[Records from a collection]
++++++++++

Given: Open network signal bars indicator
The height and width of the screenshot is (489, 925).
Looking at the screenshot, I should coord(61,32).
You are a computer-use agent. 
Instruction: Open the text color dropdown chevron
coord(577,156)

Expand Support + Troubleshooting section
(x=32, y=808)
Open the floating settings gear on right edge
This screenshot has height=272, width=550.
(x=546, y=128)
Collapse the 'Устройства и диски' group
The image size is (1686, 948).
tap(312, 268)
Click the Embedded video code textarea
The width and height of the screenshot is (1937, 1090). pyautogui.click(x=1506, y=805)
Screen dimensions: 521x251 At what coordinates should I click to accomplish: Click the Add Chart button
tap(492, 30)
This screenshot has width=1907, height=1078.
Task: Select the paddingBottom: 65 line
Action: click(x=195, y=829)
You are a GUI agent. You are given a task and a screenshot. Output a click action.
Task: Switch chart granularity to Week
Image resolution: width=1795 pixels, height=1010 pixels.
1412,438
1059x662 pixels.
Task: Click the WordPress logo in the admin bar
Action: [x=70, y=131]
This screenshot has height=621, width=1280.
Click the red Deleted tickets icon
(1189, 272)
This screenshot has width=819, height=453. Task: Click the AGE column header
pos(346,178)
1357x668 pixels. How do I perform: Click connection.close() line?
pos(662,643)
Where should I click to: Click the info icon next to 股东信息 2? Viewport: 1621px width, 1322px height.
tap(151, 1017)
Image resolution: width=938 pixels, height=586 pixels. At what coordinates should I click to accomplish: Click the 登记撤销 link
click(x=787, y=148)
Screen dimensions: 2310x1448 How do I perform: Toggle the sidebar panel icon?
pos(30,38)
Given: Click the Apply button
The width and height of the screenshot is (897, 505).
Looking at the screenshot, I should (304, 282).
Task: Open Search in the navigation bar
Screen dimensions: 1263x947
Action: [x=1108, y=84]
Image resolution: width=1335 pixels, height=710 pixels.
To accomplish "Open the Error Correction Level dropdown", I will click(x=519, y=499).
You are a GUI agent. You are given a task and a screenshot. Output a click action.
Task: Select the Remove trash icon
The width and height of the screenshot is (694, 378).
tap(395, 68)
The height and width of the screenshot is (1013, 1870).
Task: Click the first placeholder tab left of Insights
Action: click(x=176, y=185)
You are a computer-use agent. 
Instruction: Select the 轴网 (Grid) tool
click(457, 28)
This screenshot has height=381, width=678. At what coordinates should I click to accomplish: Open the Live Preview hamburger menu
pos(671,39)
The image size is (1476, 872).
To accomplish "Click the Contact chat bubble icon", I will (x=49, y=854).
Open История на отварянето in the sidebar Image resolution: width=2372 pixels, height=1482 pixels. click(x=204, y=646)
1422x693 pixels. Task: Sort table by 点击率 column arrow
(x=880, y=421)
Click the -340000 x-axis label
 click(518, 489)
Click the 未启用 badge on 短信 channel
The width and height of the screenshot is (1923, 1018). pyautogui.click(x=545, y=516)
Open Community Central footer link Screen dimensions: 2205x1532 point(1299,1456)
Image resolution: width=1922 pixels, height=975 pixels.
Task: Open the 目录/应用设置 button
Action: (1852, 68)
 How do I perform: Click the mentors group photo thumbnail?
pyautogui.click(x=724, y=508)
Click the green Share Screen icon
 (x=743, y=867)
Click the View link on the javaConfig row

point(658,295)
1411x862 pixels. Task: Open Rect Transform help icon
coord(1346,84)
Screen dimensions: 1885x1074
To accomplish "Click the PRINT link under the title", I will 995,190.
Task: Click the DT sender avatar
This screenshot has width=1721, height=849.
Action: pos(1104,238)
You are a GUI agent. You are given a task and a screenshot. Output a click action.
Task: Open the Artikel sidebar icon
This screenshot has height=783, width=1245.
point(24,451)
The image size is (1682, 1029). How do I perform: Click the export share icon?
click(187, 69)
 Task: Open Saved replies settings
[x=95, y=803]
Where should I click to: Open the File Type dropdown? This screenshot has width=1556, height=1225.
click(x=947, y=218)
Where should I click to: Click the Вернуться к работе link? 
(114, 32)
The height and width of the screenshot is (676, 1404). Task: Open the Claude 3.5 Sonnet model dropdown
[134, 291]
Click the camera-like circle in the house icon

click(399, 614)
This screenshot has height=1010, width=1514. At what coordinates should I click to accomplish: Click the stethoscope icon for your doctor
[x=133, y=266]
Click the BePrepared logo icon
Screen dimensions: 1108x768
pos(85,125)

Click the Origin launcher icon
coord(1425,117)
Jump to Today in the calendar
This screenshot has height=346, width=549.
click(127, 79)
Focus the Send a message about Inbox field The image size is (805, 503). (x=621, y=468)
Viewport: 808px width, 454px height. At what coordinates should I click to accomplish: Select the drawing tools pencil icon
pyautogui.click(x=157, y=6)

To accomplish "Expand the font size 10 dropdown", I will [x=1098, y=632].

++++++++++

[What needs to be done]:
Please write the entries out again exactly as they stand.

[Problem solution]:
Given: Open network signal bars indicator
The height and width of the screenshot is (489, 925).
Looking at the screenshot, I should coord(61,32).
You are a computer-use agent. 
Instruction: Open the text color dropdown chevron
coord(577,156)

Expand Support + Troubleshooting section
(x=32, y=808)
Open the floating settings gear on right edge
This screenshot has height=272, width=550.
(x=546, y=128)
Collapse the 'Устройства и диски' group
The image size is (1686, 948).
tap(312, 268)
Click the Embedded video code textarea
The width and height of the screenshot is (1937, 1090). pyautogui.click(x=1506, y=805)
Screen dimensions: 521x251 At what coordinates should I click to accomplish: Click the Add Chart button
tap(492, 30)
This screenshot has width=1907, height=1078.
Task: Select the paddingBottom: 65 line
Action: click(x=195, y=829)
You are a GUI agent. You are given a task and a screenshot. Output a click action.
Task: Switch chart granularity to Week
Image resolution: width=1795 pixels, height=1010 pixels.
1412,438
1059x662 pixels.
Task: Click the WordPress logo in the admin bar
Action: [x=70, y=131]
This screenshot has height=621, width=1280.
Click the red Deleted tickets icon
(1189, 272)
This screenshot has width=819, height=453. Task: Click the AGE column header
pos(346,178)
1357x668 pixels. How do I perform: Click connection.close() line?
pos(662,643)
Where should I click to: Click the info icon next to 股东信息 2? Viewport: 1621px width, 1322px height.
tap(151, 1017)
Image resolution: width=938 pixels, height=586 pixels. At what coordinates should I click to accomplish: Click the 登记撤销 link
click(x=787, y=148)
Screen dimensions: 2310x1448 How do I perform: Toggle the sidebar panel icon?
pos(30,38)
Given: Click the Apply button
The width and height of the screenshot is (897, 505).
Looking at the screenshot, I should (304, 282).
Task: Open Search in the navigation bar
Screen dimensions: 1263x947
Action: [x=1108, y=84]
Image resolution: width=1335 pixels, height=710 pixels.
To accomplish "Open the Error Correction Level dropdown", I will click(x=519, y=499).
You are a GUI agent. You are given a task and a screenshot. Output a click action.
Task: Select the Remove trash icon
The width and height of the screenshot is (694, 378).
tap(395, 68)
The height and width of the screenshot is (1013, 1870).
Task: Click the first placeholder tab left of Insights
Action: click(x=176, y=185)
You are a computer-use agent. 
Instruction: Select the 轴网 (Grid) tool
click(457, 28)
This screenshot has height=381, width=678. At what coordinates should I click to accomplish: Open the Live Preview hamburger menu
pos(671,39)
The image size is (1476, 872).
To accomplish "Click the Contact chat bubble icon", I will (x=49, y=854).
Open История на отварянето in the sidebar Image resolution: width=2372 pixels, height=1482 pixels. click(x=204, y=646)
1422x693 pixels. Task: Sort table by 点击率 column arrow
(x=880, y=421)
Click the -340000 x-axis label
 click(518, 489)
Click the 未启用 badge on 短信 channel
The width and height of the screenshot is (1923, 1018). pyautogui.click(x=545, y=516)
Open Community Central footer link Screen dimensions: 2205x1532 point(1299,1456)
Image resolution: width=1922 pixels, height=975 pixels.
Task: Open the 目录/应用设置 button
Action: (1852, 68)
 How do I perform: Click the mentors group photo thumbnail?
pyautogui.click(x=724, y=508)
Click the green Share Screen icon
 (x=743, y=867)
Click the View link on the javaConfig row

point(658,295)
1411x862 pixels. Task: Open Rect Transform help icon
coord(1346,84)
Screen dimensions: 1885x1074
To accomplish "Click the PRINT link under the title", I will 995,190.
Task: Click the DT sender avatar
This screenshot has width=1721, height=849.
Action: pos(1104,238)
You are a GUI agent. You are given a task and a screenshot. Output a click action.
Task: Open the Artikel sidebar icon
This screenshot has height=783, width=1245.
point(24,451)
The image size is (1682, 1029). How do I perform: Click the export share icon?
click(187, 69)
 Task: Open Saved replies settings
[x=95, y=803]
Where should I click to: Open the File Type dropdown? This screenshot has width=1556, height=1225.
click(x=947, y=218)
Where should I click to: Click the Вернуться к работе link? 
(114, 32)
The height and width of the screenshot is (676, 1404). Task: Open the Claude 3.5 Sonnet model dropdown
[134, 291]
Click the camera-like circle in the house icon

click(399, 614)
This screenshot has height=1010, width=1514. At what coordinates should I click to accomplish: Click the stethoscope icon for your doctor
[x=133, y=266]
Click the BePrepared logo icon
Screen dimensions: 1108x768
pos(85,125)

Click the Origin launcher icon
coord(1425,117)
Jump to Today in the calendar
This screenshot has height=346, width=549.
click(127, 79)
Focus the Send a message about Inbox field The image size is (805, 503). (x=621, y=468)
Viewport: 808px width, 454px height. At what coordinates should I click to accomplish: Select the drawing tools pencil icon
pyautogui.click(x=157, y=6)

To accomplish "Expand the font size 10 dropdown", I will [x=1098, y=632].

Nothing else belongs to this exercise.